> _Exercise requirements_
Swap "GUI agent" for "interface agent" in the items starting at the line containing "Click the Estimate costs button" and ending at the line containing "will click(x=616, y=354).", and give those lines again with nothing else changed.

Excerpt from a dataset
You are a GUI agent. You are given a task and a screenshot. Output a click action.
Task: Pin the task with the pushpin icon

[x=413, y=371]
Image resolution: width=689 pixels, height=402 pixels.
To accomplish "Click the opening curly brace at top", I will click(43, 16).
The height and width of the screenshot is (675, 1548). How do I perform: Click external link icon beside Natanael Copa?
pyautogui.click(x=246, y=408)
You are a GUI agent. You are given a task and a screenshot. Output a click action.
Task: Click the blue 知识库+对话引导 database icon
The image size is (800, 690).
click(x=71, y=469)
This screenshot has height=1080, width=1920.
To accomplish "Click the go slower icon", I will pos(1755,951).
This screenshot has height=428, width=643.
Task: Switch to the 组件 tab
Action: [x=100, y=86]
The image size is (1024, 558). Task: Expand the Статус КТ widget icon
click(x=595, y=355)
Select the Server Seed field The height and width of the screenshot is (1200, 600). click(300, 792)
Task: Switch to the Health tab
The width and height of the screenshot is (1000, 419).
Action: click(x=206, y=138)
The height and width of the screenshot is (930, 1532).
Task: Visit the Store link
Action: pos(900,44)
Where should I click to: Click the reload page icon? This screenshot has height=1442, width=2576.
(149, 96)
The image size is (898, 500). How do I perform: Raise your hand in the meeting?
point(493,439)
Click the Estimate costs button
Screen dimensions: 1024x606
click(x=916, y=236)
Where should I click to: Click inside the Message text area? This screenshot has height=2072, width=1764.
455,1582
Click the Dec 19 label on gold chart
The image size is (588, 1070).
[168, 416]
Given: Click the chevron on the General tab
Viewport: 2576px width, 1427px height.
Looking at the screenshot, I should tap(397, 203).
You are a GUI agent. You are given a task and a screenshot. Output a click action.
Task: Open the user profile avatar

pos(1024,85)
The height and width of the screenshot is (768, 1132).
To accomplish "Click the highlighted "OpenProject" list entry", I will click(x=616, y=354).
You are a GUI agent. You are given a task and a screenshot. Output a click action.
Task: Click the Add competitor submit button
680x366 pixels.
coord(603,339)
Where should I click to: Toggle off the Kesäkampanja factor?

> _Exercise response_
Click the Estimate costs button
Screen dimensions: 1024x606
click(x=916, y=236)
Where should I click to: Click inside the Message text area? This screenshot has height=2072, width=1764.
455,1582
Click the Dec 19 label on gold chart
The image size is (588, 1070).
[168, 416]
Given: Click the chevron on the General tab
Viewport: 2576px width, 1427px height.
Looking at the screenshot, I should tap(397, 203).
You are a interface agent. You are given a task and a screenshot. Output a click action.
Task: Open the user profile avatar

pos(1024,85)
The height and width of the screenshot is (768, 1132).
To accomplish "Click the highlighted "OpenProject" list entry", I will click(x=616, y=354).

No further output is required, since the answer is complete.